[Records from a collection]
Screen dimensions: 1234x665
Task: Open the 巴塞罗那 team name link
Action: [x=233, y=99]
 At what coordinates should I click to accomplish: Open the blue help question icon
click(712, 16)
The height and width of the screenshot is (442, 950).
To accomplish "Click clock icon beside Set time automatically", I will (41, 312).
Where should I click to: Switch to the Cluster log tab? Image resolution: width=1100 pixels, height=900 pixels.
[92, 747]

* * *

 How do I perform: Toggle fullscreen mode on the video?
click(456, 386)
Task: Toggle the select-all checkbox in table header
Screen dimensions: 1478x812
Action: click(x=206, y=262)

** WHAT YOU NEED TO DO **
Return the lines of the records unchanged, beginning at the line that contains "Task: Toggle the" and stopping after the line that contains "Action: click(x=206, y=262)".

** SOLVED PROBLEM **
Task: Toggle the select-all checkbox in table header
Screen dimensions: 1478x812
Action: click(x=206, y=262)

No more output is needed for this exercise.